Stored items from a collection:
○ ○ ○ ○ ○

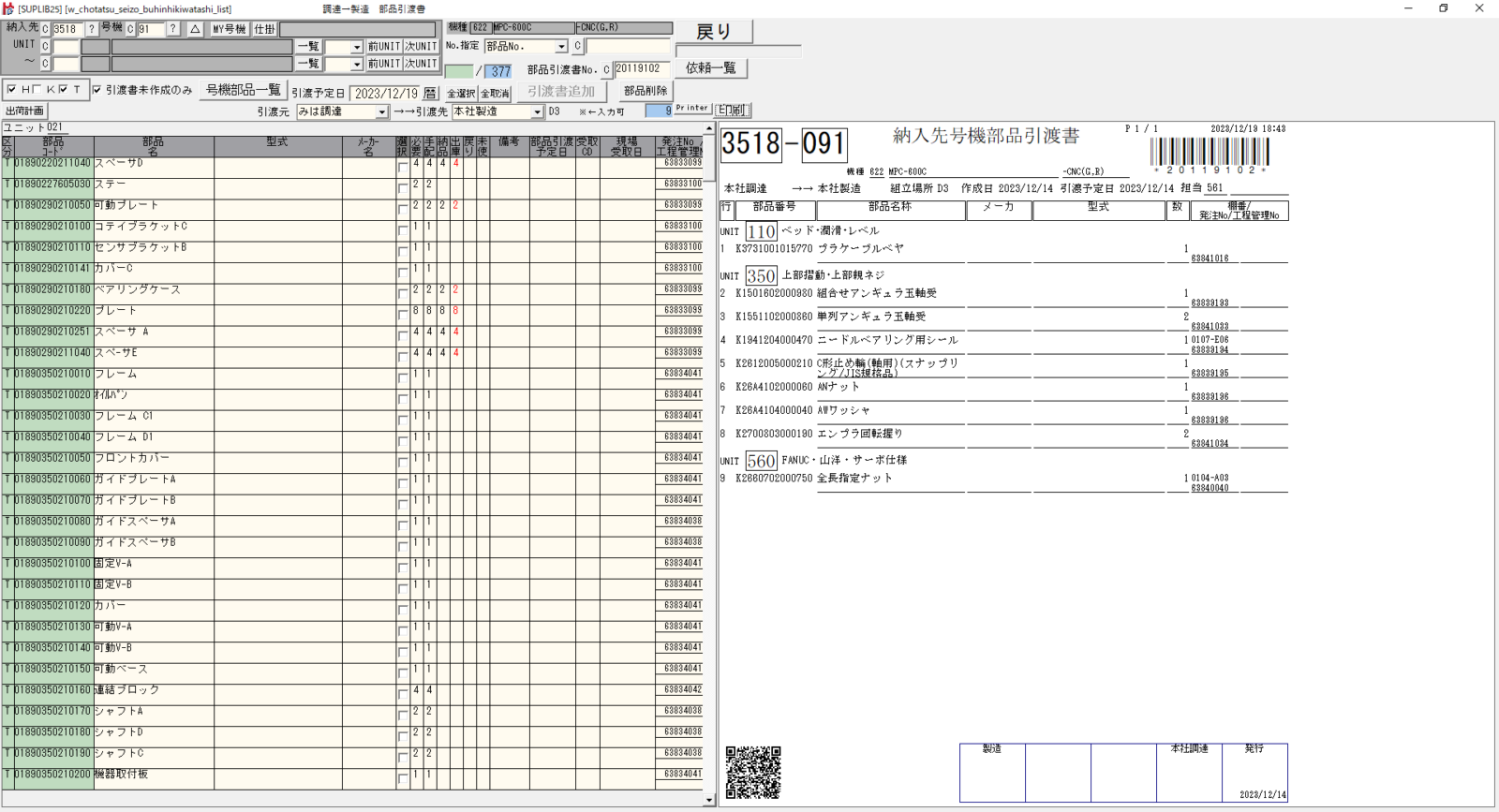Click the C button beside 部品引渡書No.
The image size is (1499, 812).
[x=606, y=69]
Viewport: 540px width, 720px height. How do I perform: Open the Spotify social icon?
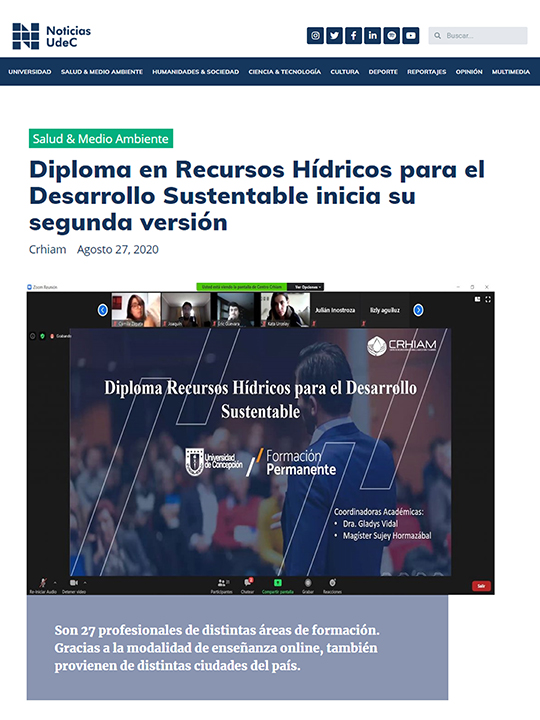click(x=392, y=35)
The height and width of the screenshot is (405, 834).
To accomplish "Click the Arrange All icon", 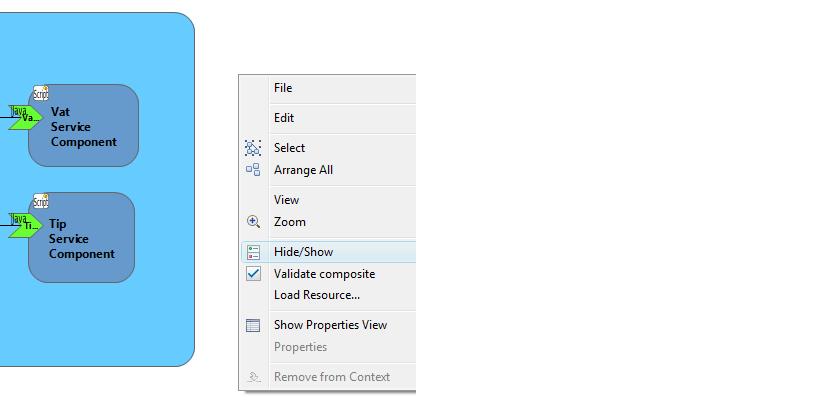I will pos(253,170).
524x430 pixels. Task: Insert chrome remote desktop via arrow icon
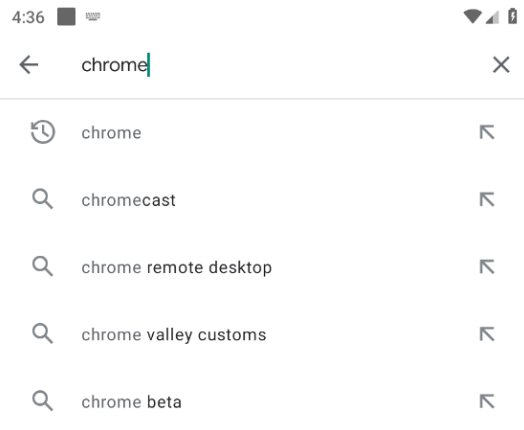tap(487, 267)
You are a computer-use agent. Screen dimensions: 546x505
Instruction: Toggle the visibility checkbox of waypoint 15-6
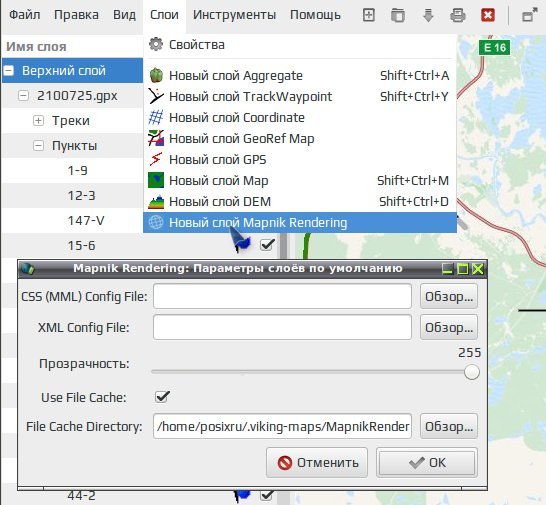pyautogui.click(x=267, y=245)
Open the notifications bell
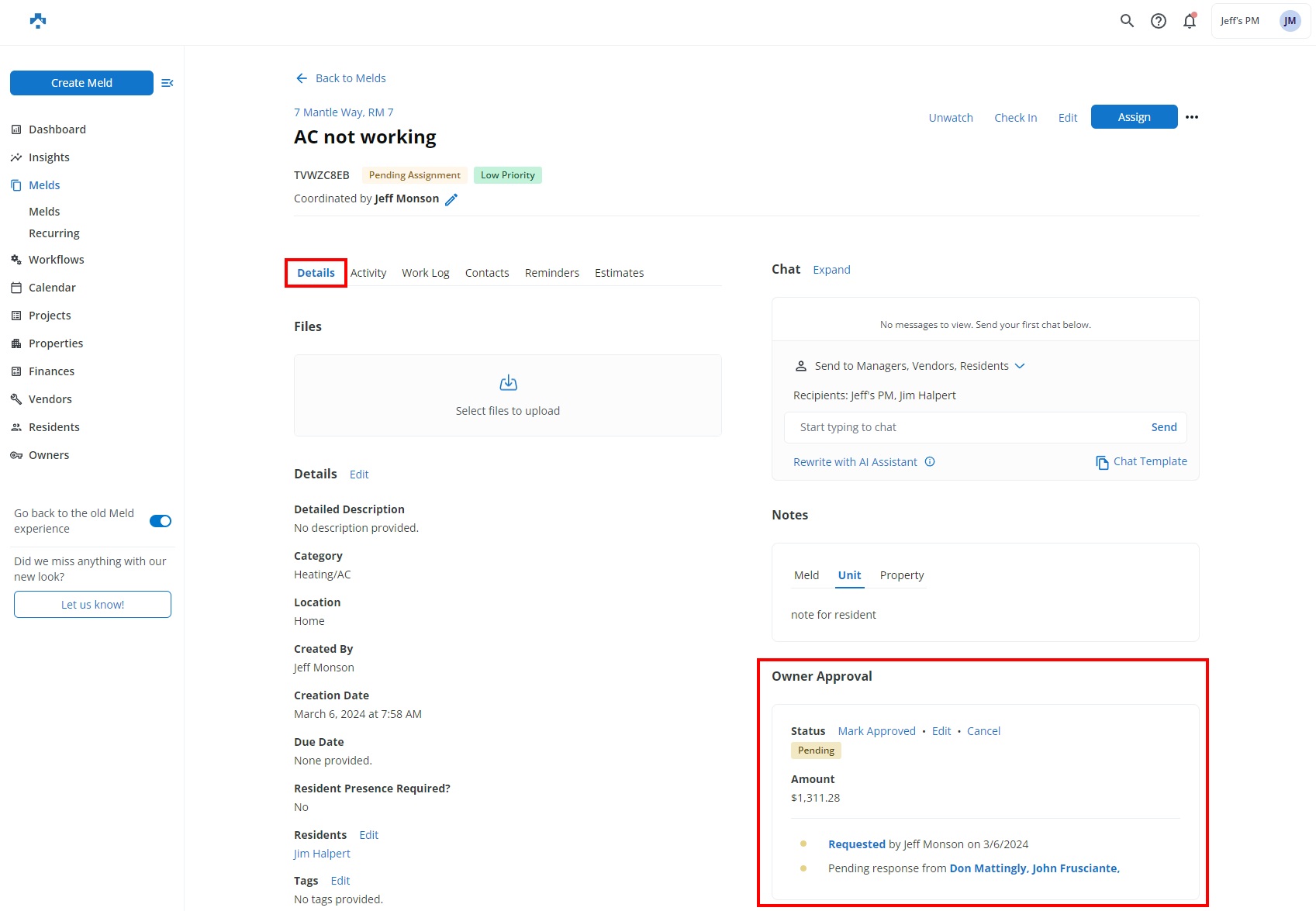1316x911 pixels. click(x=1189, y=21)
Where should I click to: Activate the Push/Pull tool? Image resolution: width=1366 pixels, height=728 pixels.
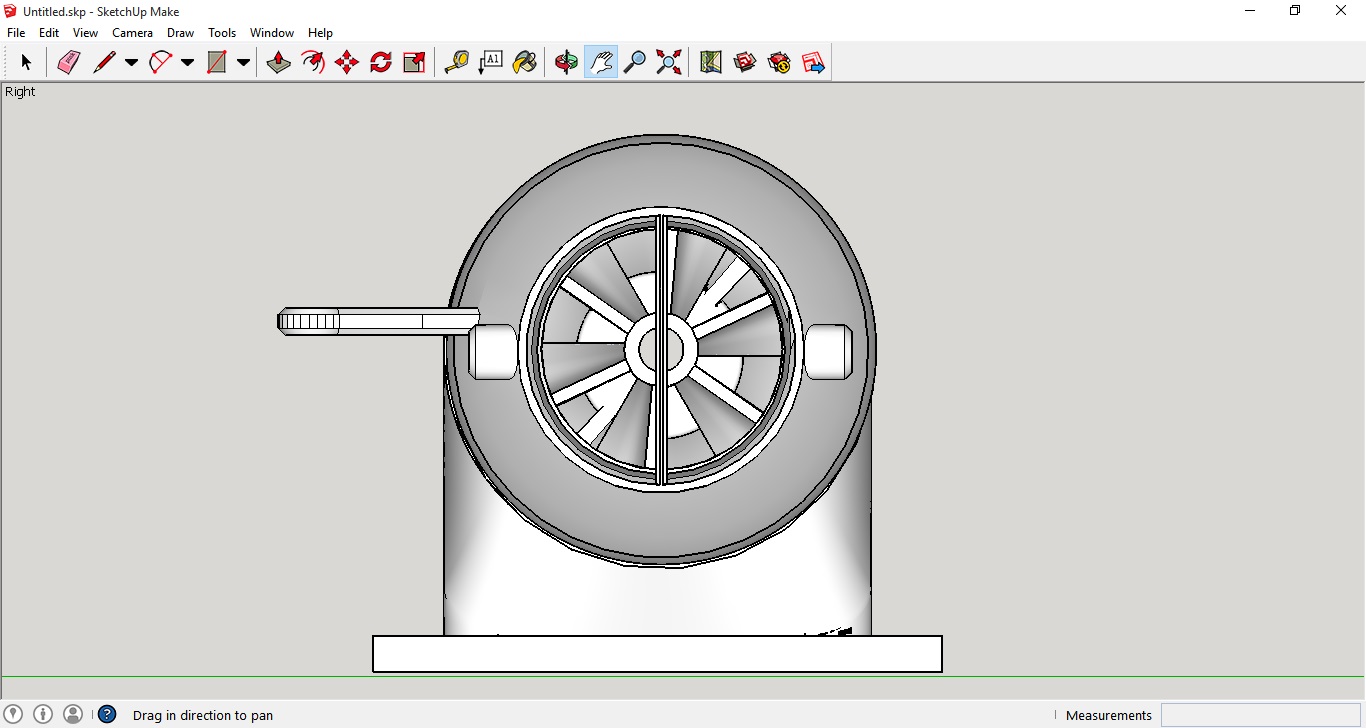coord(279,62)
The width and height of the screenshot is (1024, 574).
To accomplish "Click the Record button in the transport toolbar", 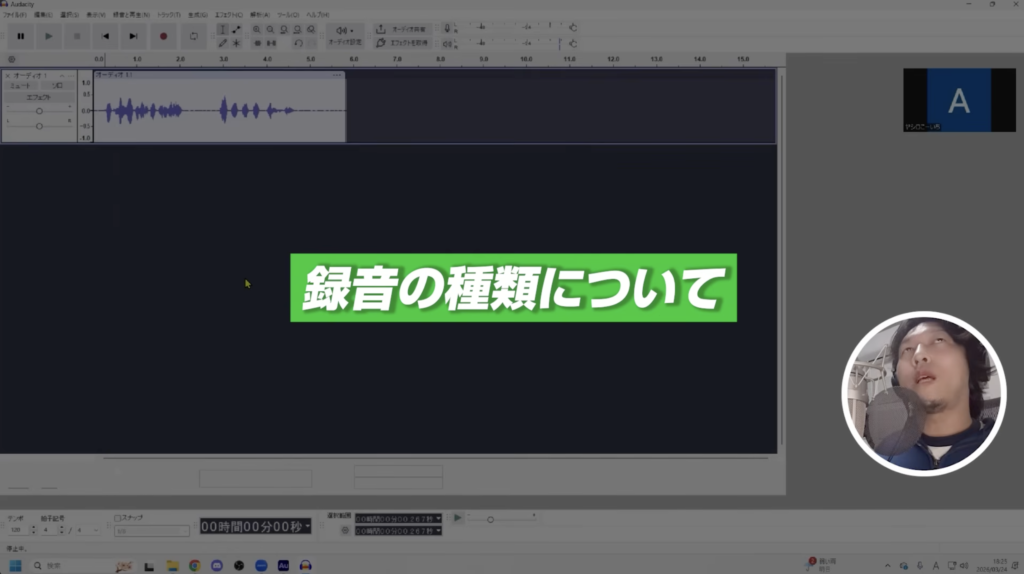I will 164,36.
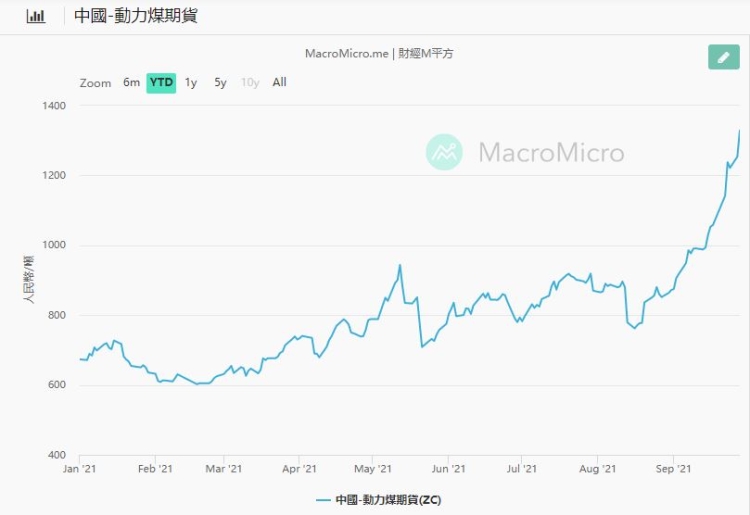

○ ○ ○ ○ ○

● What you will do
Out of the records above, pull each line containing the word "screenshot".

● Response to the exercise
The height and width of the screenshot is (405, 834).
The width and height of the screenshot is (1024, 574).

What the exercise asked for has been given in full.